**WHAT YOU ARE ASKED TO DO**
Take the line containing "The height and width of the screenshot is (786, 1366)." and every line below it through the end of the entries, and output them verbatim, pictures excluded.

::: DATA FOR ANALYSIS

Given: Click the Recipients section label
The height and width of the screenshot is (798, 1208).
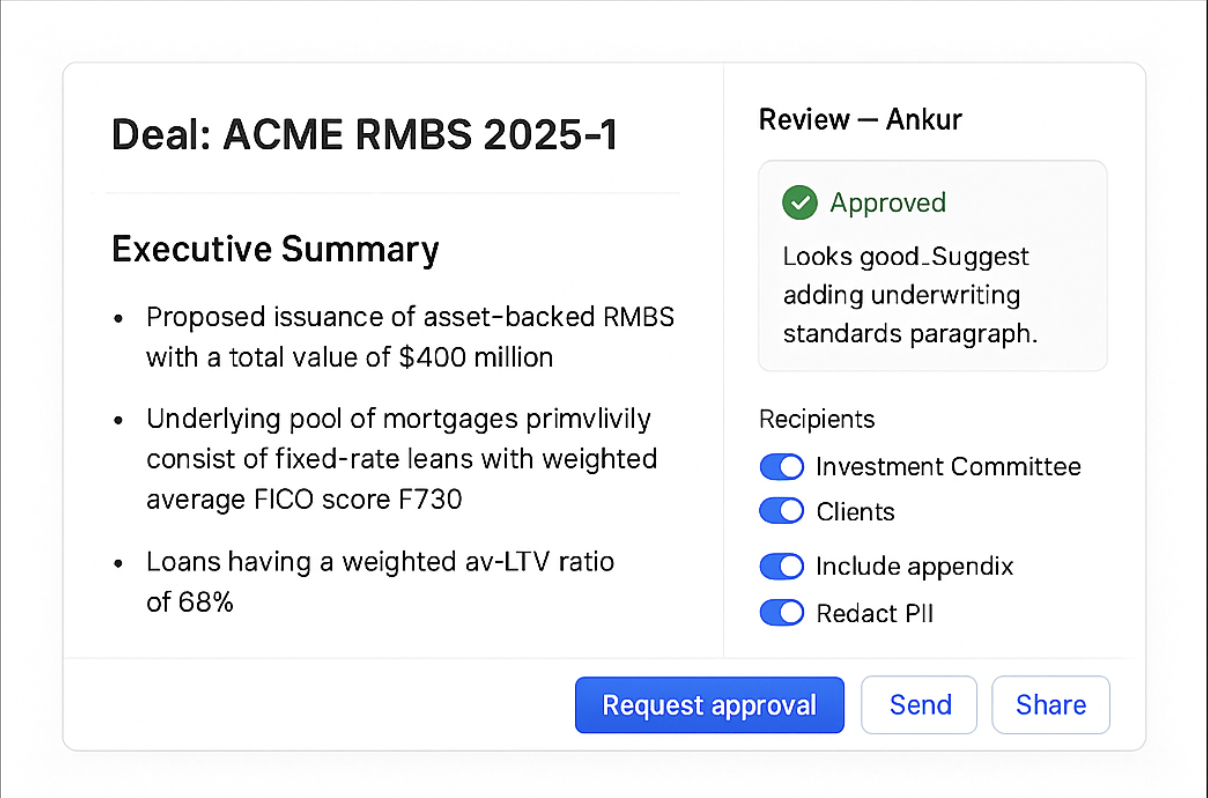Looking at the screenshot, I should point(817,419).
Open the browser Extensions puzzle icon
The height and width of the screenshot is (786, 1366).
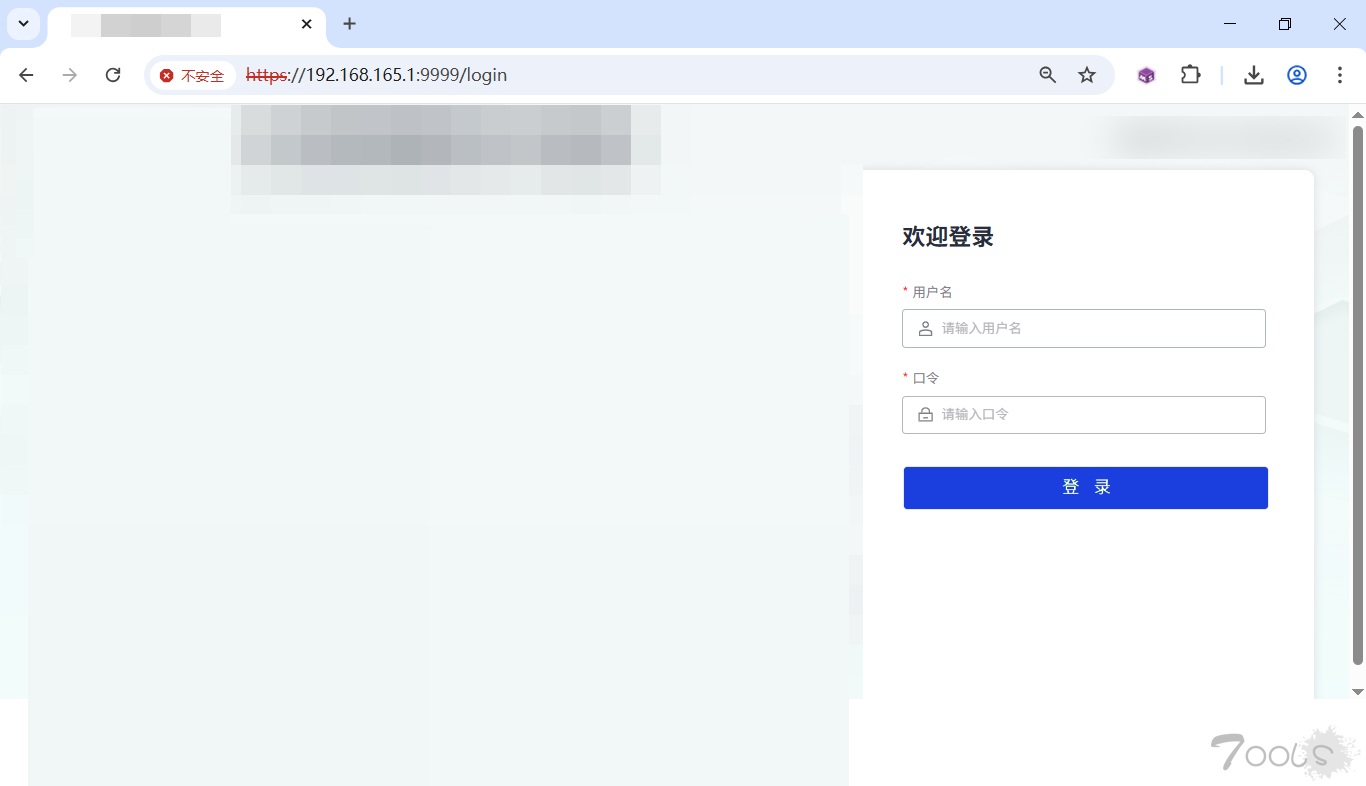coord(1190,75)
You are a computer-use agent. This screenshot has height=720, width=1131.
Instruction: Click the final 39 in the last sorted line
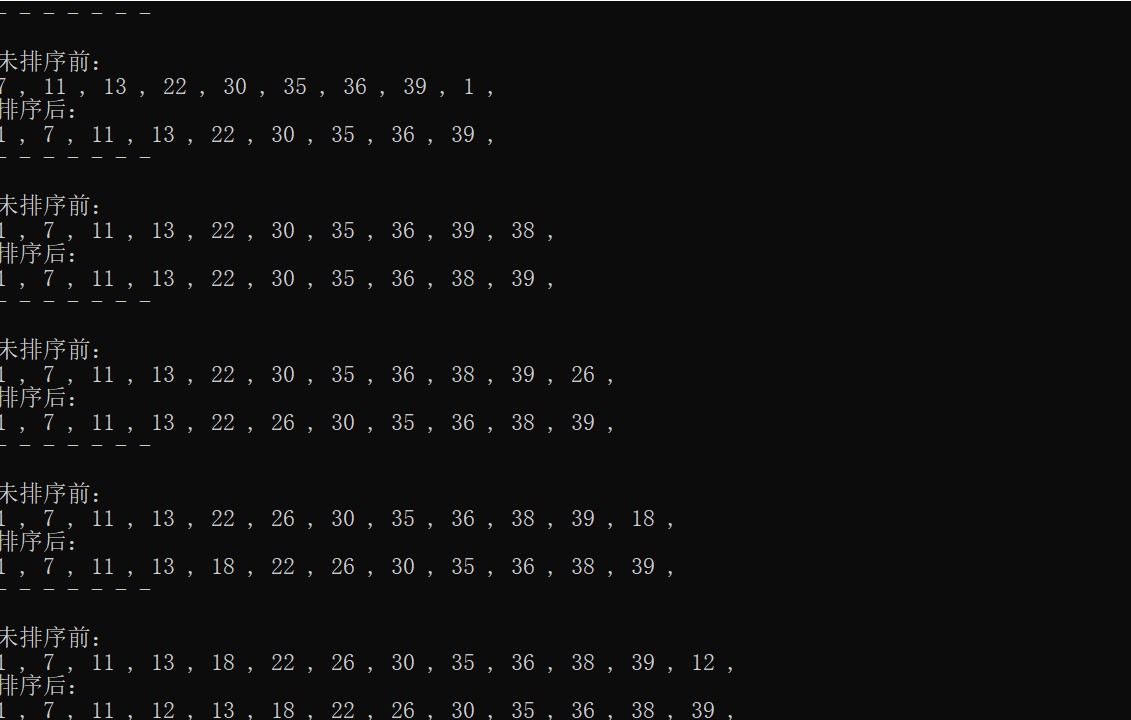click(x=703, y=710)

::::::

**PROBLEM SOLUTION**
The height and width of the screenshot is (786, 1366).
coord(1190,75)
You are a computer-use agent. This screenshot has height=720, width=1131.
Instruction: Click the final 39 in the last sorted line
click(x=703, y=710)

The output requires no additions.